スウェーデンの終末期の医療的ケアも特徴的であり、緩和ケア病棟・ホスピス、加えて在宅緩和ケアユニットとして医療チームが緩和ケアを提供しています。ストックホルムのような都市では医療機関での支援が充実しており、在宅緩和ケアユニットを持つ病院も多く、在宅で生活する終末期患者に対する緩和ケアが非常に充実しているそうです。水村さんが調査をされたErsta 病院は、緩和ケア病棟と在宅緩和ケアユニットの両方を持つだけでなく、北欧初の子ども・若年者のためのホスピスも開設されています。終末期を迎えた人々の生活環境整備に関しては、作業療法士の役割は重要であり、住環境改善の方針を定めて執行する手続きをする職能を持ち、彼らの支援の下、居住者が居住継続をのぞんでいれば、浴室の整備や自動開閉ドアの設置など、様々に住宅改修が行われています。
4.共生の住まい ― ストックホルムのコレクティブハウジング ―
コレクティブハウジングとはヨーロッパのユートピア思想に起源をもつ住まい方です。北欧では19世紀初頭から多世帯で暮らす住宅における”Central Kitchen”の考えが登場し、複数の家庭で台所を共有するという思想が芽生えてきましたが、スウェーデンにおいては高度経済成長期のウーマンリブ運動における家事の合理化の解決方法としても意義づけられ、取り入れられてきました。住宅ストックは全住宅の0.05%とそれほど多くはありませんが、住宅の選択肢の一つとして首都ストックホルムはじめ三大都市圏で特に増加しつつあります。
ストックホルム市住宅供給会社の供給するコレクティブハウジングには多世代型とシニア型の2タイプがあります。スウェーデンはもともと日照時間も少なく人々は家で過ごす時間を大変重視しているため、個人の住宅内部はが非常に美しく作られています。ここではさらにコモンキッチンやコモンオフィスが利用できるようになっており、入居者が自ら住宅の管理をし、支え合って暮らすことが出来るようになっています。

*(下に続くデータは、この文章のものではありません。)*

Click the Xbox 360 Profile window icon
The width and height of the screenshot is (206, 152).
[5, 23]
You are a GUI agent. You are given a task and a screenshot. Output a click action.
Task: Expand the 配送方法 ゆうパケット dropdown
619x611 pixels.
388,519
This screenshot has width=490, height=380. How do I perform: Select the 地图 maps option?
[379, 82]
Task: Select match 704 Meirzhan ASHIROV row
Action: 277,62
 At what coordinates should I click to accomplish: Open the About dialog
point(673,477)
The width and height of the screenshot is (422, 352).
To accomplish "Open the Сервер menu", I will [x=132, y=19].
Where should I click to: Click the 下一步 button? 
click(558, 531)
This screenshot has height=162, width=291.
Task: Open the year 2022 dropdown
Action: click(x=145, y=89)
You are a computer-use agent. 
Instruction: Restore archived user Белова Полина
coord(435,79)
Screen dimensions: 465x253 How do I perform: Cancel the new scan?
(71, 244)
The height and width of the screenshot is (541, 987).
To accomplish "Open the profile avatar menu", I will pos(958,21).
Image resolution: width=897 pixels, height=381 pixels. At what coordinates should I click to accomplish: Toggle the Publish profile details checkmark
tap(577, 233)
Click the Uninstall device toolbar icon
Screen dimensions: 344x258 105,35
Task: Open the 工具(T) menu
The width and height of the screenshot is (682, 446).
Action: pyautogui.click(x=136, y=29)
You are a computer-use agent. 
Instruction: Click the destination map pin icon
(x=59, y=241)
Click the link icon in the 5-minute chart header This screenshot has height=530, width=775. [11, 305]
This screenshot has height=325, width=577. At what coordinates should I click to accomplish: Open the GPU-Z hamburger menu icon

入居者もそのような生活を望んで入居しており、さまざまなものを共有することが豊かな生活につながるということを理解して住宅管理から趣味をともに楽しんでいるのです。
住民の方々曰く、コレクティブハウスに住んでいる人は確実に老化の進み方が遅く質の良い余生が送れているのだとか。その理由は、コモンミールや運営など、常に社会参加がもとめられるからだといいます。認知症を患うなどしてどうしても他の住人達の手に負えなくなるとグループホームなどに移ることもありますが、基本的には隣近所の人たちで看取りまでするそうです。住むことを学びながら高齢期を生きるのがコレクティブハウジングでの暮らしなのです。
水村さんのご講演の後、約1時間程度の質疑応答の時間が設けられました。コレクティブハウジングの運営の実際的な側面や、バリアフリーと健康の関係、日本におけるコレクティブハウジングの需要等、活発な議論が交わされました。
日本においても、IKEAなどが提供する北欧風のおしゃれな住宅や、税制と福祉の観点から参照されることが多いスウェーデンの施策は表面的には別々のものとして注目されてきたと思います。しかしこれらが、共に生きるための住宅計画をキーとして結びついていること、さらにコレクティブハウジングとして新たな共生の形を築こうとしていることを知ることができました。こうしたスウェーデンの事例から私たちは何を学ぶことが出来るか、考えていく必要があるでしょう。
今回お話しいただきました水村容子さん、お集まりいただいた参加者の皆さま、どうもありがとうございました。